--- Potongan Teks ---
Heroisme dan sepotong kecemasan tentang hidup serba berkelimpahan. Tentang panglima perang Sa’d ibn Abi Waqqash, sang penakluk Persia yang pensiun di sebuah dusun
“Iblis iblis! Lihat itu, iblis-iblis telah datang!”
Tentara Persia lari tunggang-langgang. Juga Yezdajrid, sang raja muda. Mereka baru saja menyaksikan sebuah pemandangan musykil: kepala-kepala orang, dan kepala-kepala kuda, tiba-tiba muncul dari arah sungai yang sedan banjir. Sungguh mustahil.
Setelah memenangkan pertempuran Qadisiah dan menerima penyerahan beberapa kota terdekat, Sa’d ibn Abi Waqqash dan pasukannya merangsek ke Babilonia. Di wilayah ini beberapa jenderal Persia ternama, seperti Firuzan, Hurmuzan, dan Mihran mencoba menghimpun kembali pasukan yang sudah tecerai-berai. Pasukan Sa’d hanya memerlukan satu serangan utuk menguasai Chaldea, wilayah Nabi Ibrahim dulu. Firuzan kabur ke Nahawand, hurmuzan ngacir ke Ahwaz, Iran Barat sekarang, dan Mihran meloloskan diri ke Madain. Di ibu kota Kaisar Muda Yezdajrid itu, yang dulu kota Nabi Salih, sekali lagi Mihran menyusun kekuatan.
--- Data Tercatat ---
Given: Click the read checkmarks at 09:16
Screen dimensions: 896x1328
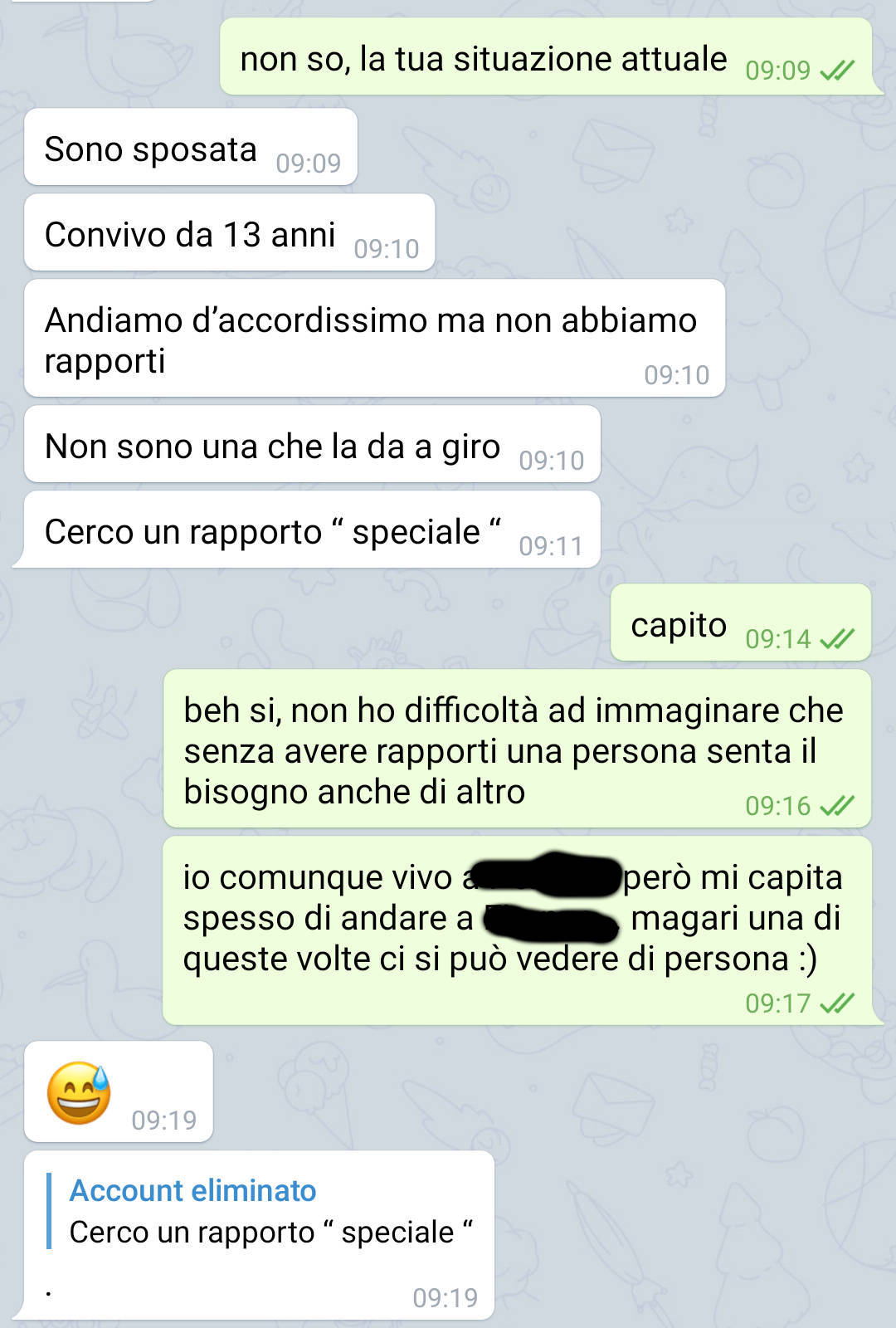Looking at the screenshot, I should tap(837, 805).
---
● **Soal Latihan 1**
Salin ulang bagian teks tentang Sa’d ibn Abi Waqqash dari "Tentara Persia lari" sampai "Mihran menyusun kekuatan.".
● **Soal Latihan 2**
Jawab pertanyaan berikut berdasarkan teks tentang Sa’d ibn Abi Waqqash.
(a) Pertempuran apa yang dimenangkan Sa’d ibn Abi Waqqash sebelum pasukannya merangsek ke Babilonia?
(b) Ke mana Hurmuzan melarikan diri?
(c) Apa yang tiba-tiba muncul dari arah sungai di hadapan tentara Persia?

● **Jawaban Lengkap 1**
Tentara Persia lari tunggang-langgang. Juga Yezdajrid, sang raja muda. Mereka baru saja menyaksikan sebuah pemandangan musykil: kepala-kepala orang, dan kepala-kepala kuda, tiba-tiba muncul dari arah sungai yang sedan banjir. Sungguh mustahil.
Setelah memenangkan pertempuran Qadisiah dan menerima penyerahan beberapa kota terdekat, Sa’d ibn Abi Waqqash dan pasukannya merangsek ke Babilonia. Di wilayah ini beberapa jenderal Persia ternama, seperti Firuzan, Hurmuzan, dan Mihran mencoba menghimpun kembali pasukan yang sudah tecerai-berai. Pasukan Sa’d hanya memerlukan satu serangan utuk menguasai Chaldea, wilayah Nabi Ibrahim dulu. Firuzan kabur ke Nahawand, hurmuzan ngacir ke Ahwaz, Iran Barat sekarang, dan Mihran meloloskan diri ke Madain. Di ibu kota Kaisar Muda Yezdajrid itu, yang dulu kota Nabi Salih, sekali lagi Mihran menyusun kekuatan.

● **Jawaban Lengkap 2**
(a) Pertempuran Qadisiah.
(b) Ke Ahwaz, yang sekarang termasuk Iran Barat.
(c) Kepala-kepala orang dan kepala-kepala kuda.